Given information:
+===+

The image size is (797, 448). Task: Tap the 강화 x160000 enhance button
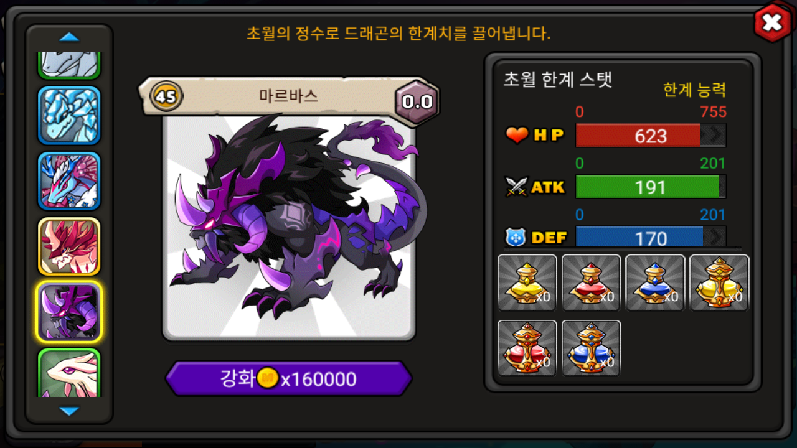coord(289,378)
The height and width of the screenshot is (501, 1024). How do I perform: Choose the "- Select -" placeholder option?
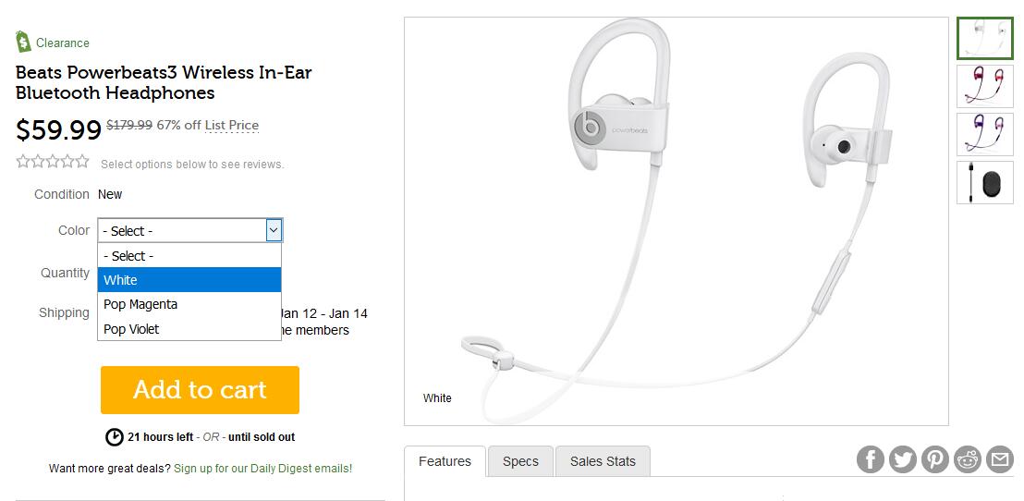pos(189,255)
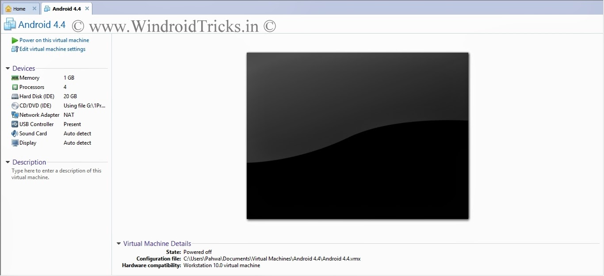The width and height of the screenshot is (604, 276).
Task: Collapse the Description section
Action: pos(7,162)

+===+

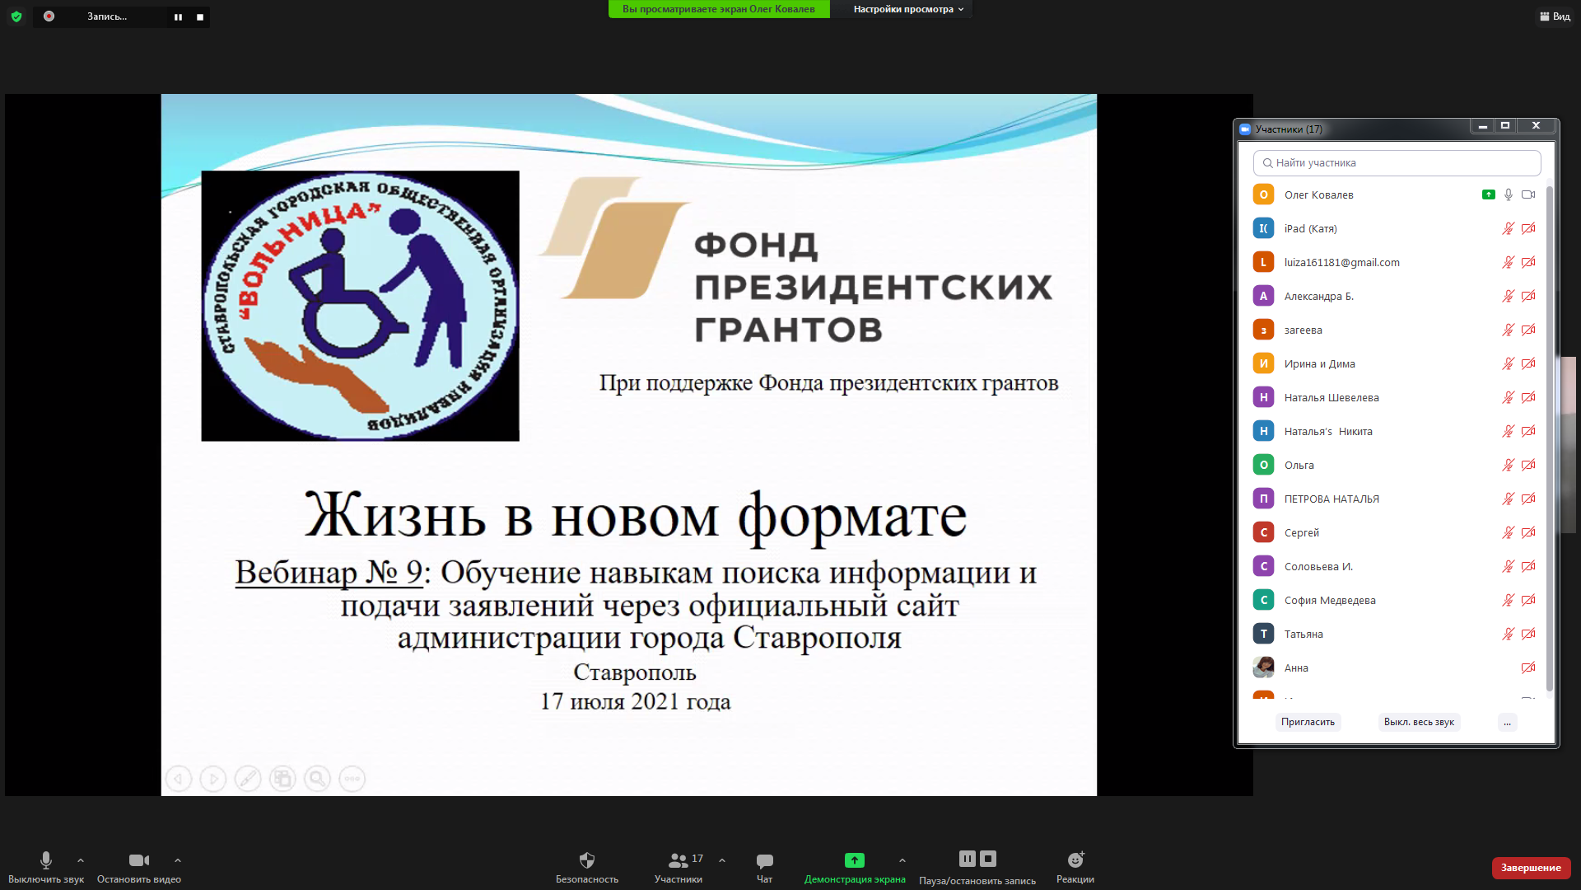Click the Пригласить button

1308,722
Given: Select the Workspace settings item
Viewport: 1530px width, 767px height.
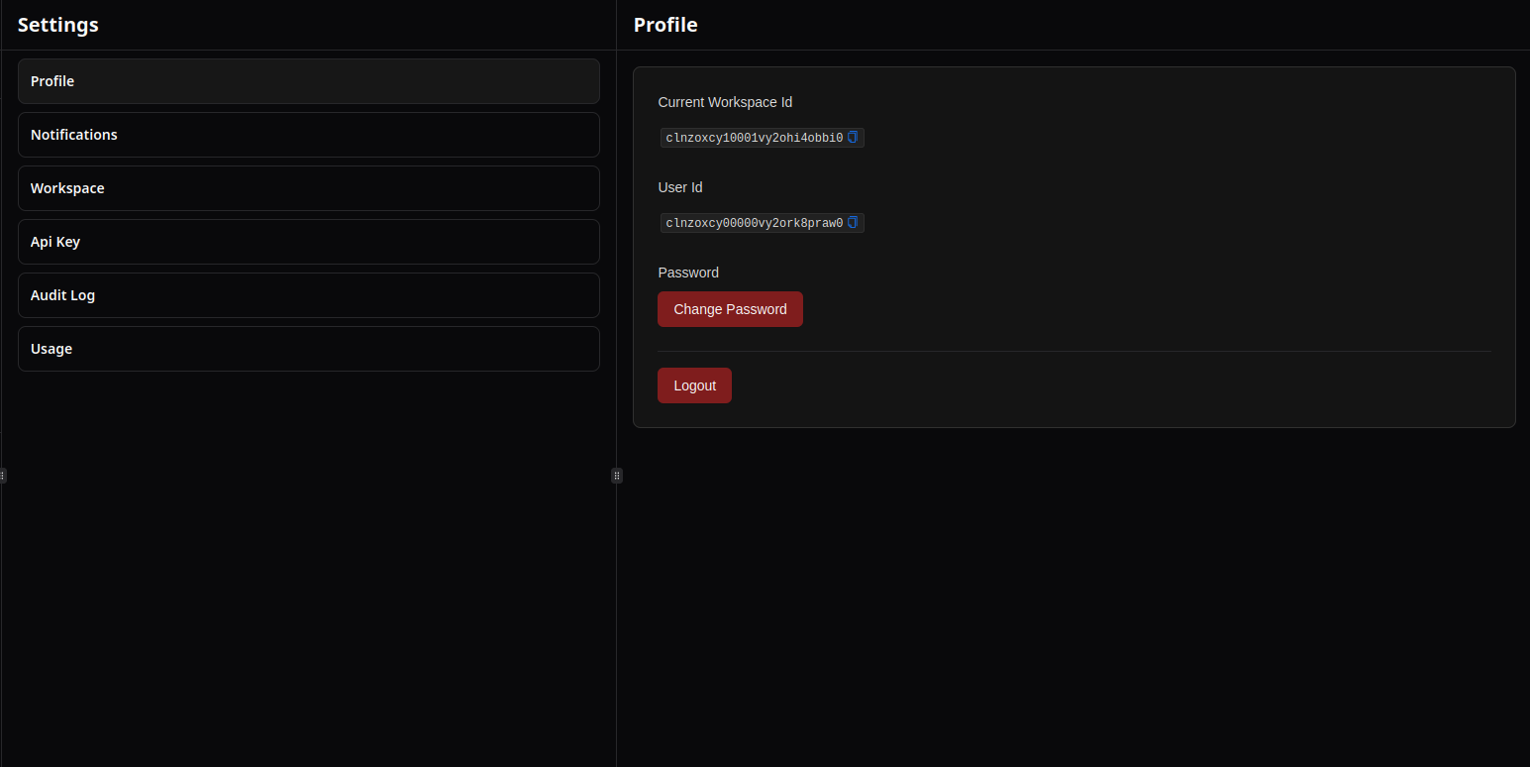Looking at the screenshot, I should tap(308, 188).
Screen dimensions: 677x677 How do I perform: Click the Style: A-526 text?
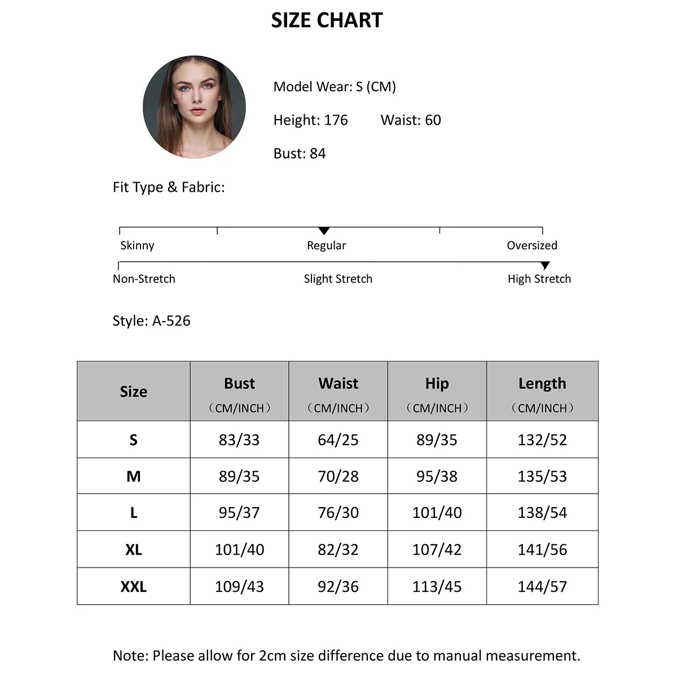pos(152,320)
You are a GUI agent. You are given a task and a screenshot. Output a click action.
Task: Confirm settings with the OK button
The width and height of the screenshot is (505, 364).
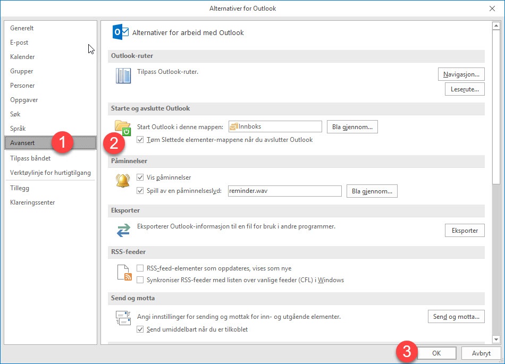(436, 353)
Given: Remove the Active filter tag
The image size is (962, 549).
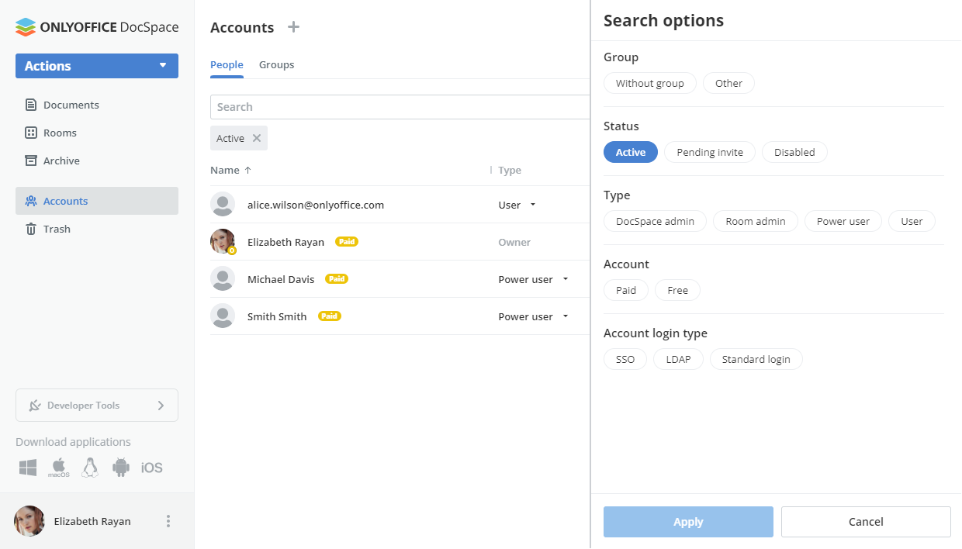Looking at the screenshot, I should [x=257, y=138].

+===+

Stated goal:
Return each of the lines above that contains the string "image", matching case exactly.

Output of the exercise:
The image size is (797, 448). Task: Tap the 강화 x160000 enhance button
The image size is (962, 549).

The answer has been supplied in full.